All lines from the one containing "The height and" to the end of the listing below should be output exactly; omit the pictures.
=== RECORDS PROVIDED ===
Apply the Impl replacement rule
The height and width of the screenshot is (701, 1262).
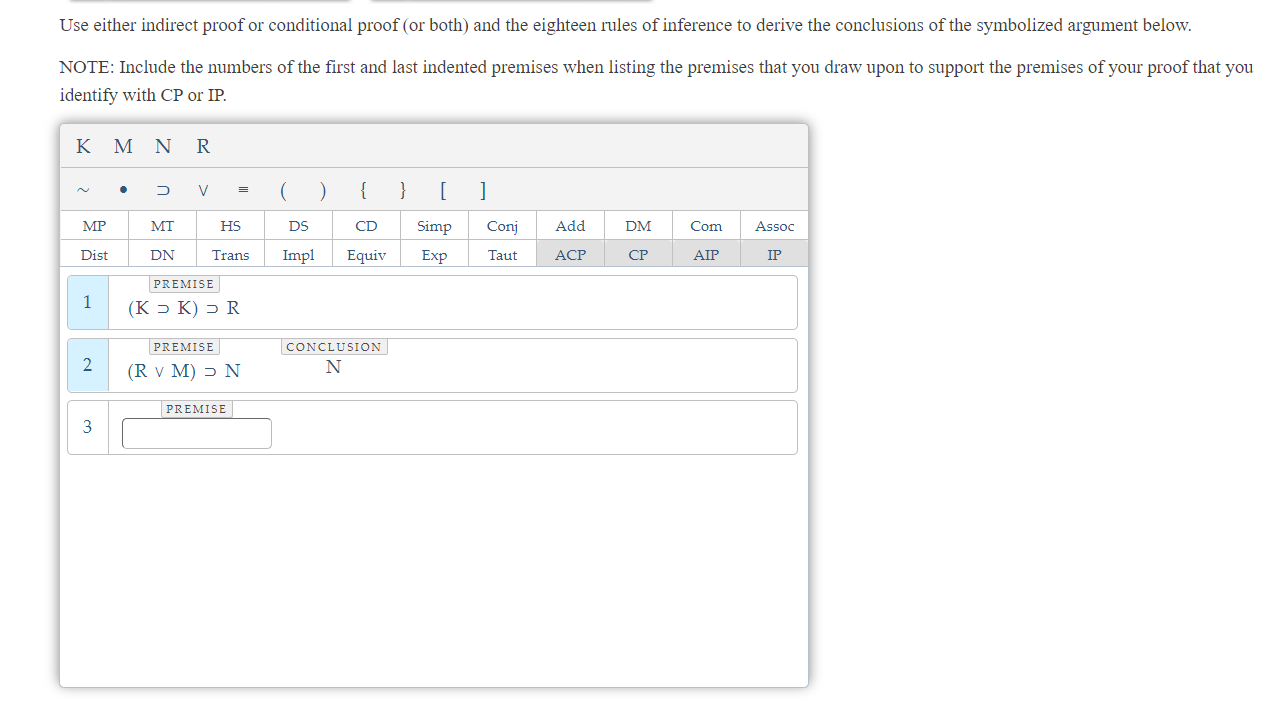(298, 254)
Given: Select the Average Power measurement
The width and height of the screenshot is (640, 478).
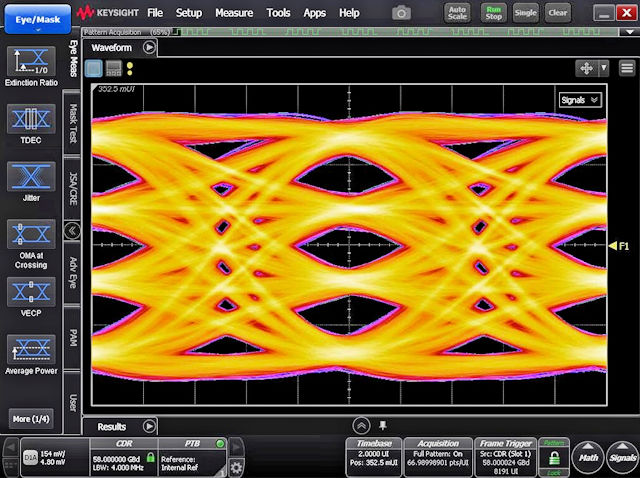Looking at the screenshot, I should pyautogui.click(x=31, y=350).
===
» **RESPONSE**
The height and width of the screenshot is (701, 1262).
(298, 254)
Given: Select the Average Power measurement
The width and height of the screenshot is (640, 478).
Looking at the screenshot, I should pyautogui.click(x=31, y=350).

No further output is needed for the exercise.